Ben, c'est normal, j'ai bien parlé de "présence discrète", non ?
De fait, quiconque a lu l'évangile1, quiconque a participé à une Divine Liturgie a déjà entendu parler de lui, mais sans connaître son nom.
Avant la communion, nous demandons2 :
"À ta Cène mystique, Fils de Dieu, reçois-moi aujourd’hui.
Je ne révélerai pas le Mystère à tes ennemis ;
je ne Te donnerai pas de baiser comme Judas,
mais comme le Larron je Te confesse :
souviens-Toi de moi, Seigneur, dans ton Royaume."

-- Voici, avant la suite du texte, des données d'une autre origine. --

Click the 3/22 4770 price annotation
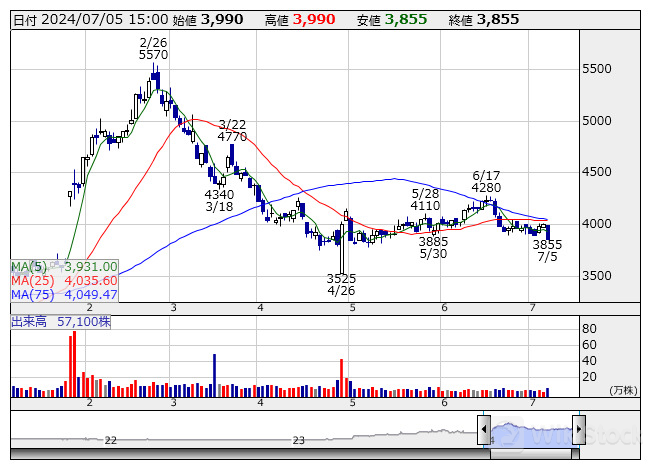The image size is (653, 470). (232, 131)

"Comme le larron", délicate formulation pour parler de l'homme (fut-il "résistant-zélote" ou "brigand des grands chemins ?) condamné à mort et crucifié avec un de ses collègues en même temps que Jésus.
C'est ce "larron" dont parle l'office lorsqu'on chante durant le Carême3
Pilate érigea trois croix sur le Golgotha, *
deux pour les larrons et une pour le Prince de la vie;
et aussi
Un larron t'invectivait sur la croix, *
l'autre confessa ta divinité; *
tous deux cependant * partageaient les mêmes tourments.
Et au Vendredi saint
Seigneur qui pour compagnon de route as pris le Larron *
aux mains souillées de sang, *
daigne nous prendre avec lui, nous aussi, *
dans ta bonté et ton amour pour les hommes.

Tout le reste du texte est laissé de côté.